Materials and methods
Comprehensive clinical, biochemical, radiological, management, and genetic details of FRTS patients managed between 2010 and 2023 were collected and analyzed.
Results
FRTS probands had mutations (eight novel) in six genes [CLCN5 (n = 4), SLC2A2 (n = 2), GATM, EHHADH, HNF4A, and OCRL (1 each)]. Among 15 FRTS patients (11 families), rickets/osteomalacia was the most common (n = 14) presentation with wide inter- and intra-familial phenotypic variability.

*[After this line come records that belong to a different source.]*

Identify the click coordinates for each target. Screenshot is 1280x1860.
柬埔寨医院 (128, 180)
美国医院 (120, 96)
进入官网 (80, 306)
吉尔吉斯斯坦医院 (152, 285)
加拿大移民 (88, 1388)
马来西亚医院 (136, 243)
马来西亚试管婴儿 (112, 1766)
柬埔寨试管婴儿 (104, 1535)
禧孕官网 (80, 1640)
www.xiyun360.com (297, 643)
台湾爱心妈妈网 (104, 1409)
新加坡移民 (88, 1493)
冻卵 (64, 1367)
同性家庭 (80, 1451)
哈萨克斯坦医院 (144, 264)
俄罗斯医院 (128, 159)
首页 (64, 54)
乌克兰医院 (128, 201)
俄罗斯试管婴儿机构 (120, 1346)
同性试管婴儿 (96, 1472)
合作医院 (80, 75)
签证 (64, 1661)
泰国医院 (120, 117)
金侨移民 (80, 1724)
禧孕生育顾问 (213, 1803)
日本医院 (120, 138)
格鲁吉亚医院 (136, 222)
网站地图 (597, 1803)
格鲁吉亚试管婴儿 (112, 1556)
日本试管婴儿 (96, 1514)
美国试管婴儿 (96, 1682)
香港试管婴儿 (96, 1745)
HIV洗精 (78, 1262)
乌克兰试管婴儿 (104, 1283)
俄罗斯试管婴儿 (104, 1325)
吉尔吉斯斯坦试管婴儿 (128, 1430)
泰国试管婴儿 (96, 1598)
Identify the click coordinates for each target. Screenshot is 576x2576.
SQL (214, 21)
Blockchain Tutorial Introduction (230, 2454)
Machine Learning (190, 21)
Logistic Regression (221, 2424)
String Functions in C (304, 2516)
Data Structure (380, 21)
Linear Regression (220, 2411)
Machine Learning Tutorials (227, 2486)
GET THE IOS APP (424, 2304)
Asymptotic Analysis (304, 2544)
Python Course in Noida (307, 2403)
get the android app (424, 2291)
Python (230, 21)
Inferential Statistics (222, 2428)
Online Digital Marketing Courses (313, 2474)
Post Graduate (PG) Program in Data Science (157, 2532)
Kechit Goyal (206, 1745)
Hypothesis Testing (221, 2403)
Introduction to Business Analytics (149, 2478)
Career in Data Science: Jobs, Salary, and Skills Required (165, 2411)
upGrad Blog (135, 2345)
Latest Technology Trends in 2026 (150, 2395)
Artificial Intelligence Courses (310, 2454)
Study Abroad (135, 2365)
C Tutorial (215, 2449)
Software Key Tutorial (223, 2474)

Delayed diagnosis (median: 8.8 years), initial misdiagnosis (8/11 probands), and syndrome-specific discriminatory features (8/11 probands) were commonly seen. Hypophosphatemia, elevated alkaline phosphatase, normal parathyroid hormone (median: 36 pg/ml), high-normal/elevated 1,25(OH)2D (median: 152 pg/ml), hypercalciuria (median spot urinary calcium to creatinine ratio: 0.32), and variable proximal tubular dysfunction(s) were observed. Elevated C-terminal fibroblast growth factor 23 in two probands was misleading, till the genetic diagnosis was reached. Novel observations in our FRTS cohort were preserved renal function (till sixth decade) and enthesopathy in FRTS1 and FRTS3 families, respectively.
Conclusion
Our findings underscore frequent under- and misdiagnosis of FRTS; hence, a high index of suspicion for FRTS in phosphopenic rickets/osteomalacia, with early consideration of genetic testing is essential to ensure timely diagnosis of FRTS. The novel variants and phenotypic manifestations described here expand the disease spectrum of FRTS.